Before we moved, I had a conversation with my mom one day about how space and distance grows relationships. The before marked by obligation, the after carved out of mutual love, respect, and desire.
She talked about how healing it was for her to see dreams and traits of her own heart blossom within each of her daughters. It’s almost as if what the Lord plants in one generation, flowers in the next. And what joy for a mama’s soul to see that it is good. Oh so good.
I think of my dear mama’s words as my eldest sits down with her cello, which I’ve loved since the first time I heard its melancholy song. I think of the sweet storytelling, feeling heart of my youngest, hearts of my heart. Seeds planted, carefully watered.
And it’s so funny, because even the seeds planted in my own life so often come up unexpectedly. I think I’m tending something exotic and exciting like dahlias, only to realize I’ve actually been watering sweet corn. At first I’m disappointed, but then I realize what was sown can actually feed, can nurture, can grow another.
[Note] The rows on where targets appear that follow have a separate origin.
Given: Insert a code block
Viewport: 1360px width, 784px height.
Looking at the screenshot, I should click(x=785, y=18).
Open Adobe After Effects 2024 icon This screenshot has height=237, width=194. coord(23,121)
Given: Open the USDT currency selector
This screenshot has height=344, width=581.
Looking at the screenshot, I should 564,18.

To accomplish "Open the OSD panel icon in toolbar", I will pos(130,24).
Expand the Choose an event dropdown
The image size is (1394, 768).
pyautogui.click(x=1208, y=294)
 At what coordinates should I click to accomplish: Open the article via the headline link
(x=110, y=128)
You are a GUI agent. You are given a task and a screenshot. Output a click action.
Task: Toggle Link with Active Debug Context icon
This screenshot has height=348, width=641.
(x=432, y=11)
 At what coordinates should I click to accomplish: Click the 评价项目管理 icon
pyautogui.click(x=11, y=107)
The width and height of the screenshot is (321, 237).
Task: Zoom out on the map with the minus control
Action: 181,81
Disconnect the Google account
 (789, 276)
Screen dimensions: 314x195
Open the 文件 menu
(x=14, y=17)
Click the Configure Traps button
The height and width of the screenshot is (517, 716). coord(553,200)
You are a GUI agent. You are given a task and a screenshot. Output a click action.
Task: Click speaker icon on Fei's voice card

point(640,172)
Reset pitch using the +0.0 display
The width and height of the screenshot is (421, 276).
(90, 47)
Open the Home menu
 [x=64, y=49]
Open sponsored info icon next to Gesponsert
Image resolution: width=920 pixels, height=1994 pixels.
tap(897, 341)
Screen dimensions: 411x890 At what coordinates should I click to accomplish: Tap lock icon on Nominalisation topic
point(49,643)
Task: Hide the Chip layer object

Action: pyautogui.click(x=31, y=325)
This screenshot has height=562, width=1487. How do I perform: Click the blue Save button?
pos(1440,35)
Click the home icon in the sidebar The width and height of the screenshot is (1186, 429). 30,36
Such is the legacy of mothering. We do our best to ensure it doesn’t happen, but in the end our children turn out like us. And we have a choice – Do we allow our children to inherit our fears or our faith?
And so begins my first official book project. A devotional for mothers and their daughters. A book about confronting our fears, the monsters that live in our closets and under our beds, and embracing the life that Jesus so freely offers.
In the muted softness of Oregon’s winter, the rain waters my soul, unearthing projects and dreams and hopes all but buried under a blanket of busy. And so I say, let it rain.